Earlier this year, Valencia’s first evening-length work Originators debuted at Abrons Arts Center as the product of a residency at Issue Project Room and two years of field and studio research in Mexico City, Los Angeles, and New York City. What began as a concentrated study of performance scores turned in to a wide-ranging ethnographic explanation, largely resulting from Valencia’s 2015 trip to Mexico City. She traveled there to spend time amongst participants of Sonidero culture, a tradition of street parties where dances take place in public space to Cumbias (a dance music genre popular throughout Latin America). Sonidero is largely recognized as a cultural and social movement in Mexico City, especially for LGBTQ dancers and allies.

A chance to be engulfed in the culture and community in Mexico City — one that, Valencia notes, mirrors her own artist community in New York City though on a much grander scale — was a powerful influencer (and disruptor) of what resulted in Originators. It became a way for Valencia to focus on translating the rich performance practice of Sonidero dancing and use her own methods to locate these most potent intersections.

“I didn’t want to flatten something that was so dynamic,” she said of her time in Mexico City. “How do I help make this visible in a way that’s transparent and generous and experiential? That’s how it was given to me: it was given on a very personal level.”
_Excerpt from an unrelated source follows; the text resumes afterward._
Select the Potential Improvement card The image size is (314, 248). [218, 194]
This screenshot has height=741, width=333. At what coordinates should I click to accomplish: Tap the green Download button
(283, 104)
One of the resulting explorations Valencia enacted upon her return was a performative lecture given for an event by the Women in Performance Journal in early 2015. Operating between the worlds of performance, academia, and ethnography, she recalls it as an early, important attempt at synthesizing what she deemed her “rigorous and passionate research.”

“[I wanted to engage] ethnographic dance content [but] not in an academic way,” she recalls. “It was a performative attempt to bring the audience with me there, as clear as possible, as best I could.”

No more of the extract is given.